Ao todo, 7.087 famílias estão afetadas direta ou indiretamente pela cheia em Cruzeiro do Sul, que atinge bairros urbanos, comunidades rurais e vilas, com um total estimado de pessoas desalojadas chegando a 624 famílias. O número de famílias desabrigadas subiu para 59, abrigadas em espaços públicos ou em casas de parentes.

Em Rodrigues Alves, a Defesa Civil informa que o nível do Rio Juruá está acima dos 14 metros, enquanto a cota de transbordamento local é de 6,20 metros, e o manancial já apresenta vazante.

No município de Mâncio Lima, o Rio Môa registrou 6,24 metros, ultrapassando a cota de transbordamento de 6,20m.

Em Tarauacá, a medição das 10h apontou 7,37 metros no rio, abaixo da cota de alerta de 8,50 metros, e ainda distante da cota de transbordamento de 9,50 metros.

Em Feijó, o Rio Envira voltou a transbordar e já atinge 80 comunidades indígenas e dois bairros na zona urbana, com pelo menos uma família desalojada.
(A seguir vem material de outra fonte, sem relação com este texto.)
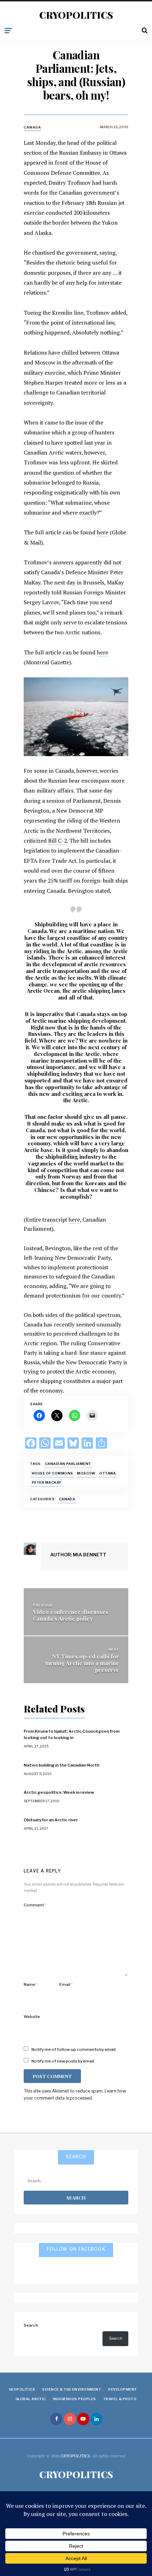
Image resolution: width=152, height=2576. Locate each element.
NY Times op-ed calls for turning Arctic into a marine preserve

A cota de transbordo do manancial é de 12 metros, e o rio marcou 12,27 metros na última quinta, recuando para 12,10 metros na manhã de sábado.

Acumulado de chuvas e áreas mais atingidas

O decreto cita alertas de chuvas nas principais bacias do estado e traz as precipitações acumuladas entre 1º e 3 de abril. Os maiores acumulados foram em Cruzeiro do Sul (277,4mm), Tarauacá (264,0mm), Feijó (243mm), Marechal Thaumaturgo (202,2mm), Porto Walter (232,00mm) e Plácido de Castro (280mm).

O texto destaca que a atual situação de inundação é caracterizada por um aumento significativo dos níveis dos rios Purus, Tarauacá, Envira, Juruá, Iaco e Abunã, “acarretando custos consideráveis para a população vulnerável, para os Municípios localizados nas respectivas bacias hidrográficas e para o Estado do Acre, bem como despesas operacionais associadas às medidas de resposta”, conforme parte da medida.

Situação na capital e próximos passos

Na capital, o Rio Acre segue acima da cota de atenção há uma semana e marcou 11,38 metros na medição das 9h deste domingo, com a cota de atenção fixada em 10 metros. O manancial já registrou picos maiores nas últimas semanas, incluindo marcações de 13,60 metros e 14,01 metros em momentos anteriores, ultrapassando cota de alerta e de transbordo.

Apesar da subida em trechos e do histórico recente, a Defesa Civil municipal informou que, na capital, não houve necessidade de retirada de famílias, e abrigos foram desmobilizados conforme o recuo do nível.

Com o decreto, a expectativa é de maior agilidade na atuação das defesas civis, em ações como realocação de famílias, distribuição de mantimentos, abrigo temporário e solicitação de recursos complementares ao governo federal para ampliar o socorro às áreas afetadas pelas cheias no Acre.